#### [Work to complete]
Set down exactly, with nothing added, the lines from the one containing "Политика конфидициальности (367, 2568)" through the end of the entries.
□ □ □ □
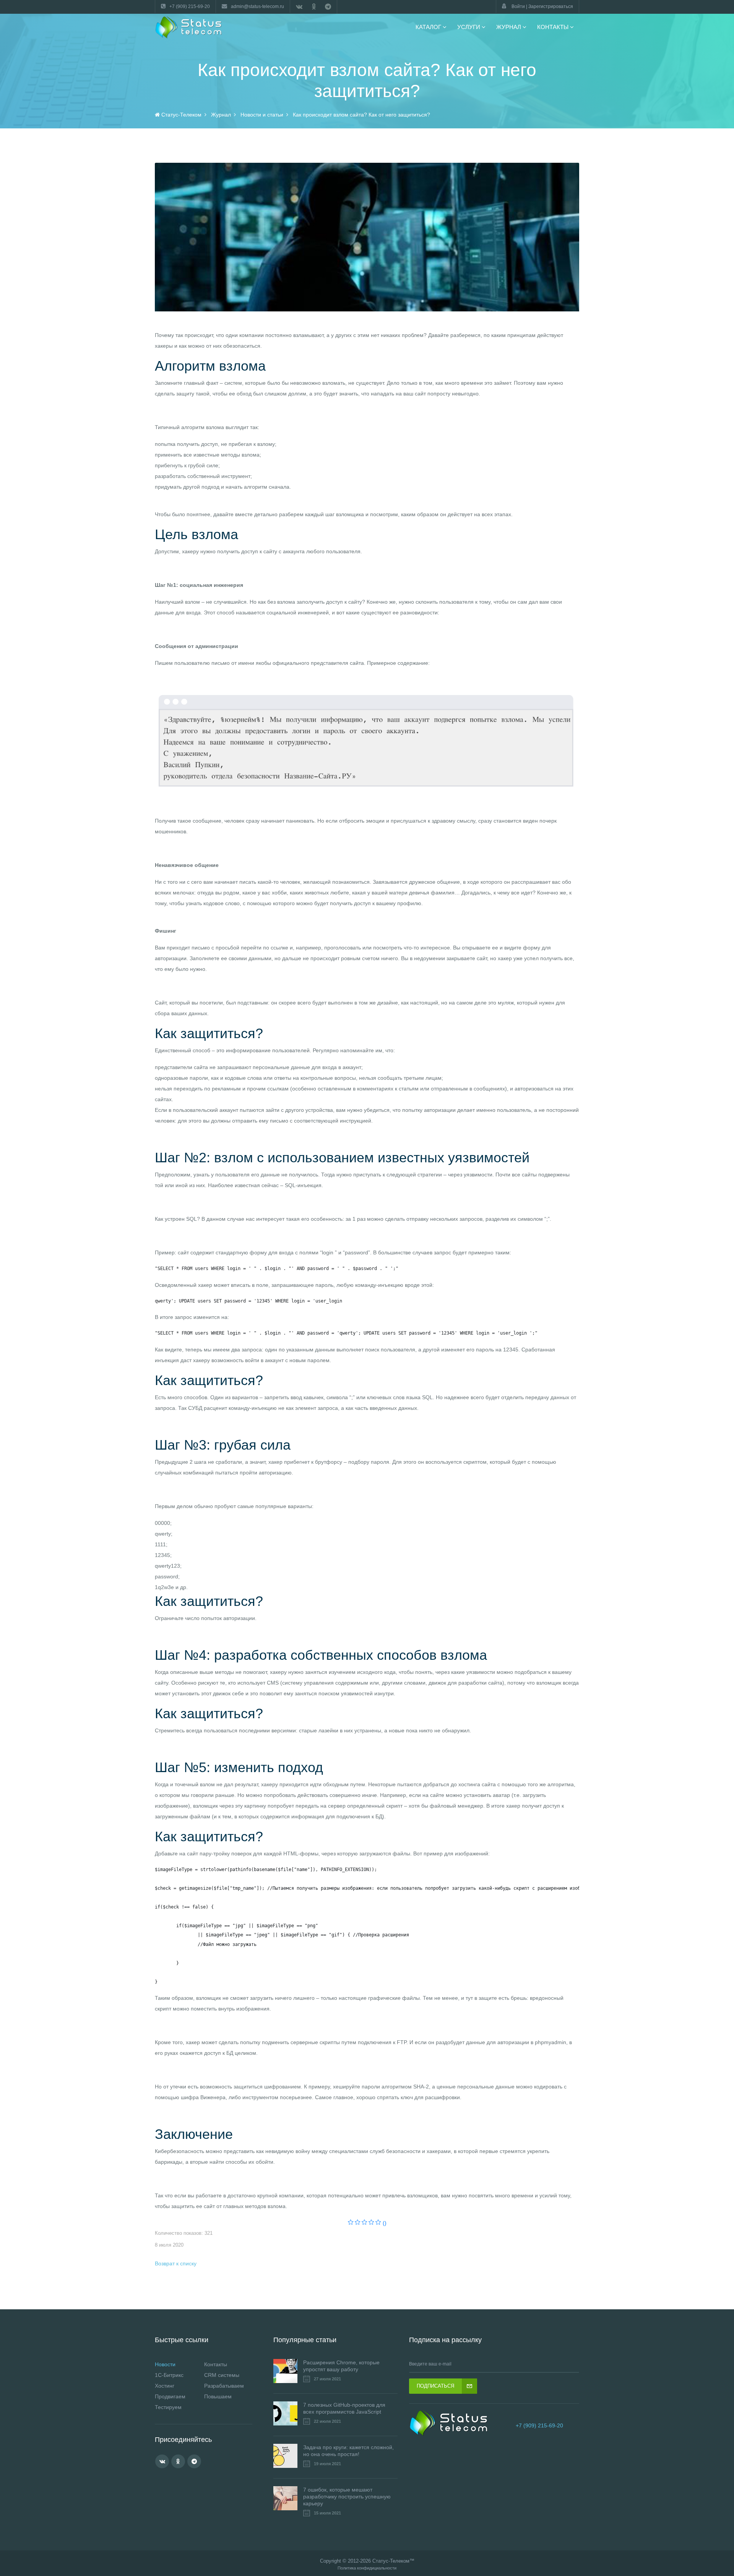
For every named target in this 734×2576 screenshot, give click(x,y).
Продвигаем (170, 2396)
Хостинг (164, 2386)
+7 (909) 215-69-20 (539, 2425)
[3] (364, 2223)
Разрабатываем (224, 2386)
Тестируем (168, 2407)
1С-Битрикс (169, 2375)
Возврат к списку (175, 2263)
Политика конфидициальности (367, 2568)
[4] (371, 2223)
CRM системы (221, 2375)
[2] (358, 2223)
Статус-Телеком (390, 2561)
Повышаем (218, 2396)
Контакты (215, 2364)
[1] (351, 2223)
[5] (378, 2223)
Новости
□ □ □ □
#### [Expected output]
Политика конфидициальности (367, 2568)
[4] (371, 2223)
CRM системы (221, 2375)
[2] (358, 2223)
Статус-Телеком (390, 2561)
Повышаем (218, 2396)
Контакты (215, 2364)
[1] (351, 2223)
[5] (378, 2223)
Новости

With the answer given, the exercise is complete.